Defines whether to automatically create a multipath device for each path.

True

MultipathdSkipKpartx

Defines whether to skip automatically creating partitions on the device.

True

MultipathdCustomConfigFile

Includes a local, custom multipath configuration file on the overcloud nodes. By default, a minimal multipath.conf file is installed.
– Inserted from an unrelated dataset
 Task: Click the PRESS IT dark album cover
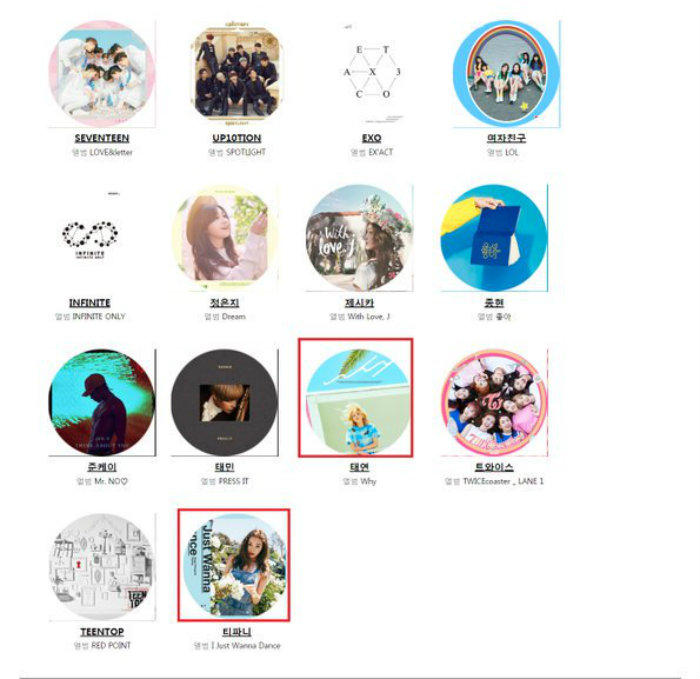[x=225, y=403]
NOTE: Other TripleO multipath parameters override any corresponding value in any local, custom configuration file that you add. For example, if MultipathdEnableUserFriendlyNames is False, the files on the overcloud nodes are updated to match, even if the setting is enabled in your local, custom file.

 

2.12.2. Verifying multipath configuration

This procedure describes how to verify multipath configuration on new or existing overcloud deployments.

Prerequisites

Procedure

  1. Create a VM.
  2. Attach a non-encrypted volume to the VM.

  3. Get the name of the Compute node that contains the instance: 

    $ nova show INSTANCE | grep OS-EXT-SRV-ATTR:host

    Replace INSTANCE with the name of the VM that you booted.

  4. Retrieve the virsh name of the instance: 

    $ nova show INSTANCE | grep instance_name

    Replace INSTANCE with the name of the VM that you booted.

  5. Get the IP address of the Compute node: 

    $ . stackrc
$ nova list | grep compute_name

    Replace compute_name with the name from the output of the nova show INSTANCE command.

  6. SSH into the Compute node that runs the VM: 

    $ ssh heat-admin@COMPUTE_NODE_IP

    Replace COMPUTE_NODE_IP with the IP address of the Compute node.

  7. Log in to the container that runs virsh: 

    $ podman exec -it nova_libvirt /bin/bash

  8. Enter the following command on a Compute node instance to verify that it is using multipath in the cinder volume host location: 

    virsh domblklist VIRSH_INSTANCE_NAME | grep /dev/dm

    Replace VIRSH_INSTANCE_NAME with the output of the nova show INSTANCE | grep instance_name command.

    If the instance shows a value other than /dev/dm-, the connection is non-multipath and you must refresh the connection info with the nova shelve and nova unshelve commands: 

    $ nova shelve <instance>
$ nova unshelve <instance>
    Note

    If you have more than one type of back end, you must verify the instances and volumes on all back ends, because connection info that each back end returns might vary.